FACTUAL AND PROCEDURAL BACKGROUND

Lewis filed the instant suit pursuant to 42 U.S.C. § 1983 against Officer Horton, the City of Shreveport, and American Alternative Insurance Corporation seeking to recover damages arising from the alleged wrongful death of her son, Desmond Lewis. See Record Document 19 at ¶ 1. Desmond Lewis was killed during an incident involving Officer Horton on September 11, 2021. See id. at ¶¶ 9-11. Lewis describes the incident in her First Amended Complaint:

On September 11, 2021, Lewis was at his mother's residence when he decided to go to a Circle K store to purchase some items. According to Mrs. Ingrid, Lewis had in his possession, two cellular phones, and did not have any weapons on his person. In fact, Lewis was not known to own any guns. While at the Circle K store, at no time did Lewis create any disturbance nor did he harass anyone. No one from the Circle K store reported that Lewis was in possession of a gun or that Lewis was threatening to harm anyone.

■ Problem to work on ■
Set down the passage of the case background starting with "On September 11, 2021, Lewis" and going on through "to harm anyone.", word for word.

■ Stored data entries ■
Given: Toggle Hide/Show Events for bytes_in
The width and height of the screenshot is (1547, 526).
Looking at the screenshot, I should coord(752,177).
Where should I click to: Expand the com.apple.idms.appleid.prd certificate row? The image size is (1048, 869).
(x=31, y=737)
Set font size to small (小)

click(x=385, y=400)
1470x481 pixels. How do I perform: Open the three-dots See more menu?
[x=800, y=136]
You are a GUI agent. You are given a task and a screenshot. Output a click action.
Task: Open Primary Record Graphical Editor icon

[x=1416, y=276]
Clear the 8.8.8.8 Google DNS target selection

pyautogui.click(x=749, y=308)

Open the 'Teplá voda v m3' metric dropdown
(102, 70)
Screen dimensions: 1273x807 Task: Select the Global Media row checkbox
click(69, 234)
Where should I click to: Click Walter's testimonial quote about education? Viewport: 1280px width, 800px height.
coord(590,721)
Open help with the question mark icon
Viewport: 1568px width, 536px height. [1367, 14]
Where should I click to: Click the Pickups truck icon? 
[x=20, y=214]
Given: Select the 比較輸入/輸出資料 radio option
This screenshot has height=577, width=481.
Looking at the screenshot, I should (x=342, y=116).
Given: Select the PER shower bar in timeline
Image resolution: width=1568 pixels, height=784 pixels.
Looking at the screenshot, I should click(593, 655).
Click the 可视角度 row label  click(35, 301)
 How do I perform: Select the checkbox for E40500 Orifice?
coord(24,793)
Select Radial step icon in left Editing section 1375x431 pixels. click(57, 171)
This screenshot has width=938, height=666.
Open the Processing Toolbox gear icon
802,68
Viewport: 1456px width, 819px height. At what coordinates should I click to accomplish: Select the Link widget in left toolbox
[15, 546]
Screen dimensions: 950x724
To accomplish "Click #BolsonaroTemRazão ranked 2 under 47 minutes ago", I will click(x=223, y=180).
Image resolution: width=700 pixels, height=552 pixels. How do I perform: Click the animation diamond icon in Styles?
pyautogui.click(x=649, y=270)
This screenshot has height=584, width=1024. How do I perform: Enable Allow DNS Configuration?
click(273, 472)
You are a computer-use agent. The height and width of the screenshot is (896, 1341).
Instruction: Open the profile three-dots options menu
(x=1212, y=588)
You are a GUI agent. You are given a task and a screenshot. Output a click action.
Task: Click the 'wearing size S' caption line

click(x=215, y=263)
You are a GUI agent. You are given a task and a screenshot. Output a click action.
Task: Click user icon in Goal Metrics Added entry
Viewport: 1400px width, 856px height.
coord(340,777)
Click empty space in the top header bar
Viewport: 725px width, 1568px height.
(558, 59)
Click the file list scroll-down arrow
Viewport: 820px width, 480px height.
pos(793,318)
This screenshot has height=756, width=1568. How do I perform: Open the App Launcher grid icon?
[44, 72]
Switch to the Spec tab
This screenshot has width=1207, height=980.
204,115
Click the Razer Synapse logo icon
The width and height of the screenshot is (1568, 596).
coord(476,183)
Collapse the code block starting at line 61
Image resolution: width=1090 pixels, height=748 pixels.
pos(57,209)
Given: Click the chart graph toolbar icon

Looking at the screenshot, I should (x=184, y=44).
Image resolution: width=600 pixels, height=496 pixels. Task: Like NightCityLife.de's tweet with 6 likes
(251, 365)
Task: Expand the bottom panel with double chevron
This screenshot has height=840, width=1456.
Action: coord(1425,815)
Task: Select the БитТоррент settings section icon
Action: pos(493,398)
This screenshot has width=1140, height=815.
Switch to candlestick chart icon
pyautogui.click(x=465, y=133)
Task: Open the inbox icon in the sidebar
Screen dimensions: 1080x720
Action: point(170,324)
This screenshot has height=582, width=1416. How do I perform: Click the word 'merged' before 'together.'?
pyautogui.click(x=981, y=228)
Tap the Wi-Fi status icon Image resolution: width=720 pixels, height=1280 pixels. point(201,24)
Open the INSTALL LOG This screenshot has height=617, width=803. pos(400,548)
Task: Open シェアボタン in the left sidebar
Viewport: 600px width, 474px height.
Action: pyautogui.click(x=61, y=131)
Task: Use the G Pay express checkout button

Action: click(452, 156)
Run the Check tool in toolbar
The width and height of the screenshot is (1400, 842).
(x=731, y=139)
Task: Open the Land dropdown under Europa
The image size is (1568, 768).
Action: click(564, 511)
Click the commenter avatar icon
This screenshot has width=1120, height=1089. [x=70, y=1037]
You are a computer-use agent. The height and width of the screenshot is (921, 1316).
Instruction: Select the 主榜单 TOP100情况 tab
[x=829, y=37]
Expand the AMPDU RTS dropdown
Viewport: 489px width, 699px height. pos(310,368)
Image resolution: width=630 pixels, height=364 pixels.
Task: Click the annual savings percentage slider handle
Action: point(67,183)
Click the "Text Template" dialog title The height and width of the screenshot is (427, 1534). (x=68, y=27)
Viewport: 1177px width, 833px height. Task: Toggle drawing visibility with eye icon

■ Output for this task ■
On September 11, 2021, Lewis was at his mother's residence when he decided to go to a Circle K store to purchase some items. According to Mrs. Ingrid, Lewis had in his possession, two cellular phones, and did not have any weapons on his person. In fact, Lewis was not known to own any guns. While at the Circle K store, at no time did Lewis create any disturbance nor did he harass anyone. No one from the Circle K store reported that Lewis was in possession of a gun or that Lewis was threatening to harm anyone.